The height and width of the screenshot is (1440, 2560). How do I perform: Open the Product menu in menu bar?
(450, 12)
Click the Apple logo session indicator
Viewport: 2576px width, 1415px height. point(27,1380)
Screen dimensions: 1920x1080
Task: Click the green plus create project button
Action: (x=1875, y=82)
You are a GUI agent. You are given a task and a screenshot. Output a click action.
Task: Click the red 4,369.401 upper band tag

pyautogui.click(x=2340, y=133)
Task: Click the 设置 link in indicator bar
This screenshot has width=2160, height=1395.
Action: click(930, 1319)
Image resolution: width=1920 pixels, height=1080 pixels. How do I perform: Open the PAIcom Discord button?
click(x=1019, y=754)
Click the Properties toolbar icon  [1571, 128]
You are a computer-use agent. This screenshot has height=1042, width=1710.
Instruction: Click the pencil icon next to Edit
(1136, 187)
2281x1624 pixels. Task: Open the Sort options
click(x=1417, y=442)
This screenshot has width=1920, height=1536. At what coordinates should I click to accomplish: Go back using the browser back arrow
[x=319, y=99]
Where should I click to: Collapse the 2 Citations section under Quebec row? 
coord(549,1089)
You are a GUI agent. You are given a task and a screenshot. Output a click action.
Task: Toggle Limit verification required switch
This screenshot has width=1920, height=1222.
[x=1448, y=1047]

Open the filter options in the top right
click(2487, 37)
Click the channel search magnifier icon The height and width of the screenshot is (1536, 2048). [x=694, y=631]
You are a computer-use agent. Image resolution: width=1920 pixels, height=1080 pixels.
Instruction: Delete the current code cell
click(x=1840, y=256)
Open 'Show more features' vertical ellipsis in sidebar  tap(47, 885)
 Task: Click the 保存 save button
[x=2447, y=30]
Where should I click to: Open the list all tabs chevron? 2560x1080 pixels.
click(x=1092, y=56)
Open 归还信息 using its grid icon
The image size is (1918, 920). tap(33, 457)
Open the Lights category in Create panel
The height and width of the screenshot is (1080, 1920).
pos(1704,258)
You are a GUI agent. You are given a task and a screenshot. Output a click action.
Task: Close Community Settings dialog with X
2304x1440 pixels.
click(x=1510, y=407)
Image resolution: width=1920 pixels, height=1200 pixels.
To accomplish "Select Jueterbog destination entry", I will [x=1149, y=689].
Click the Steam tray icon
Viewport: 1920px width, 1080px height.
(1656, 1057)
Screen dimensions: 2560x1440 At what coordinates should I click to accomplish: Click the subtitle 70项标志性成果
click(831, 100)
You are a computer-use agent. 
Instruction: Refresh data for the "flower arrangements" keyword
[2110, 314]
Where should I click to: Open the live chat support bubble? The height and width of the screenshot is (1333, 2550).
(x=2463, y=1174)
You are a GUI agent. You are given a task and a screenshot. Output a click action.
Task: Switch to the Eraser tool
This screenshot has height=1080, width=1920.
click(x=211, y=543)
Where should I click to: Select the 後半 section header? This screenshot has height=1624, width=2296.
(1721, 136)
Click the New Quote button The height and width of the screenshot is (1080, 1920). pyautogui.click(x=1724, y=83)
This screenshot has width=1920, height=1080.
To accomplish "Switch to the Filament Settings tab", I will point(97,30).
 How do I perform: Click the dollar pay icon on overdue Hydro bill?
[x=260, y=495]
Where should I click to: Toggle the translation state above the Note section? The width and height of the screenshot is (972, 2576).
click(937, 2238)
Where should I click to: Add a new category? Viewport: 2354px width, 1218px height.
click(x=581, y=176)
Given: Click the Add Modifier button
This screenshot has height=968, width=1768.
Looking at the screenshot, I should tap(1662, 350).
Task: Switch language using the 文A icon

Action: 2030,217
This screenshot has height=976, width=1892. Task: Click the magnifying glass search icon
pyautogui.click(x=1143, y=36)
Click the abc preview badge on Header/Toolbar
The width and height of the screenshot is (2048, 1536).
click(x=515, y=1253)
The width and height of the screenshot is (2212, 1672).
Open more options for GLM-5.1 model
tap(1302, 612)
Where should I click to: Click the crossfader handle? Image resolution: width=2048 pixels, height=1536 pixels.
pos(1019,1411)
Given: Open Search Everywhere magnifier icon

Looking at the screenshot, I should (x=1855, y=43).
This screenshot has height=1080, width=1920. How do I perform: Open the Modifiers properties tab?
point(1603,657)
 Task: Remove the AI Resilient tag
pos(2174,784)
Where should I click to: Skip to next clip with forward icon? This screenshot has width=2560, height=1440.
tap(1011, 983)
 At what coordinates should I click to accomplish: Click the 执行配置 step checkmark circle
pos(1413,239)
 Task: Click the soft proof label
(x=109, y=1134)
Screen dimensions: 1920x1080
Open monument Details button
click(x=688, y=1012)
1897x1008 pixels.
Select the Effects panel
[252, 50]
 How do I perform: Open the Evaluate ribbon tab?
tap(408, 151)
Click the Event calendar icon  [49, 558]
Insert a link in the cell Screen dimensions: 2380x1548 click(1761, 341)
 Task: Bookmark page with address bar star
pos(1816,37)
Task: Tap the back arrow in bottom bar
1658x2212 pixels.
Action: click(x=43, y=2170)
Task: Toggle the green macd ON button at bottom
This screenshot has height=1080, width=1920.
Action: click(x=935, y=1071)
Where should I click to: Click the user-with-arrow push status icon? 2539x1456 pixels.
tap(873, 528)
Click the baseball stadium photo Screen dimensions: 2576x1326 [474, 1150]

▶ [Exercise directions]: Type the whole listing again, unaltered.

▶ [Worked solution]:
The height and width of the screenshot is (1440, 2560). How do I perform: Open the Product menu in menu bar?
(450, 12)
Click the Apple logo session indicator
Viewport: 2576px width, 1415px height. point(27,1380)
Screen dimensions: 1920x1080
Task: Click the green plus create project button
Action: (x=1875, y=82)
You are a GUI agent. You are given a task and a screenshot. Output a click action.
Task: Click the red 4,369.401 upper band tag

pyautogui.click(x=2340, y=133)
Task: Click the 设置 link in indicator bar
This screenshot has width=2160, height=1395.
Action: click(930, 1319)
Image resolution: width=1920 pixels, height=1080 pixels. How do I perform: Open the PAIcom Discord button?
click(x=1019, y=754)
Click the Properties toolbar icon  [1571, 128]
You are a computer-use agent. This screenshot has height=1042, width=1710.
Instruction: Click the pencil icon next to Edit
(1136, 187)
2281x1624 pixels. Task: Open the Sort options
click(x=1417, y=442)
This screenshot has width=1920, height=1536. At what coordinates should I click to accomplish: Go back using the browser back arrow
[x=319, y=99]
Where should I click to: Collapse the 2 Citations section under Quebec row? 
coord(549,1089)
You are a GUI agent. You are given a task and a screenshot. Output a click action.
Task: Toggle Limit verification required switch
This screenshot has width=1920, height=1222.
[x=1448, y=1047]

Open the filter options in the top right
click(2487, 37)
Click the channel search magnifier icon The height and width of the screenshot is (1536, 2048). [x=694, y=631]
You are a computer-use agent. Image resolution: width=1920 pixels, height=1080 pixels.
Instruction: Delete the current code cell
click(x=1840, y=256)
Open 'Show more features' vertical ellipsis in sidebar  tap(47, 885)
 Task: Click the 保存 save button
[x=2447, y=30]
Where should I click to: Open the list all tabs chevron? 2560x1080 pixels.
click(x=1092, y=56)
Open 归还信息 using its grid icon
The image size is (1918, 920). tap(33, 457)
Open the Lights category in Create panel
The height and width of the screenshot is (1080, 1920).
pos(1704,258)
You are a GUI agent. You are given a task and a screenshot. Output a click action.
Task: Close Community Settings dialog with X
2304x1440 pixels.
click(x=1510, y=407)
Image resolution: width=1920 pixels, height=1200 pixels.
To accomplish "Select Jueterbog destination entry", I will [x=1149, y=689].
Click the Steam tray icon
Viewport: 1920px width, 1080px height.
(1656, 1057)
Screen dimensions: 2560x1440 At what coordinates should I click to accomplish: Click the subtitle 70项标志性成果
click(831, 100)
You are a computer-use agent. 
Instruction: Refresh data for the "flower arrangements" keyword
[2110, 314]
Where should I click to: Open the live chat support bubble? The height and width of the screenshot is (1333, 2550).
(x=2463, y=1174)
You are a GUI agent. You are given a task and a screenshot. Output a click action.
Task: Switch to the Eraser tool
This screenshot has height=1080, width=1920.
click(x=211, y=543)
Where should I click to: Select the 後半 section header? This screenshot has height=1624, width=2296.
(1721, 136)
Click the New Quote button The height and width of the screenshot is (1080, 1920). pyautogui.click(x=1724, y=83)
This screenshot has width=1920, height=1080.
To accomplish "Switch to the Filament Settings tab", I will point(97,30).
 How do I perform: Click the dollar pay icon on overdue Hydro bill?
[x=260, y=495]
Where should I click to: Toggle the translation state above the Note section? The width and height of the screenshot is (972, 2576).
click(937, 2238)
Where should I click to: Add a new category? Viewport: 2354px width, 1218px height.
click(x=581, y=176)
Given: Click the Add Modifier button
This screenshot has height=968, width=1768.
Looking at the screenshot, I should tap(1662, 350).
Task: Switch language using the 文A icon

Action: 2030,217
This screenshot has height=976, width=1892. Task: Click the magnifying glass search icon
pyautogui.click(x=1143, y=36)
Click the abc preview badge on Header/Toolbar
The width and height of the screenshot is (2048, 1536).
click(x=515, y=1253)
The width and height of the screenshot is (2212, 1672).
Open more options for GLM-5.1 model
tap(1302, 612)
Where should I click to: Click the crossfader handle? Image resolution: width=2048 pixels, height=1536 pixels.
pos(1019,1411)
Given: Open Search Everywhere magnifier icon

Looking at the screenshot, I should (x=1855, y=43).
This screenshot has height=1080, width=1920. How do I perform: Open the Modifiers properties tab?
point(1603,657)
 Task: Remove the AI Resilient tag
pos(2174,784)
Where should I click to: Skip to next clip with forward icon? This screenshot has width=2560, height=1440.
tap(1011, 983)
 At what coordinates should I click to accomplish: Click the 执行配置 step checkmark circle
pos(1413,239)
 Task: Click the soft proof label
(x=109, y=1134)
Screen dimensions: 1920x1080
Open monument Details button
click(x=688, y=1012)
1897x1008 pixels.
Select the Effects panel
[252, 50]
 How do I perform: Open the Evaluate ribbon tab?
tap(408, 151)
Click the Event calendar icon  [49, 558]
Insert a link in the cell Screen dimensions: 2380x1548 click(1761, 341)
 Task: Bookmark page with address bar star
pos(1816,37)
Task: Tap the back arrow in bottom bar
1658x2212 pixels.
Action: click(x=43, y=2170)
Task: Toggle the green macd ON button at bottom
This screenshot has height=1080, width=1920.
Action: click(x=935, y=1071)
Where should I click to: Click the user-with-arrow push status icon? 2539x1456 pixels.
tap(873, 528)
Click the baseball stadium photo Screen dimensions: 2576x1326 [474, 1150]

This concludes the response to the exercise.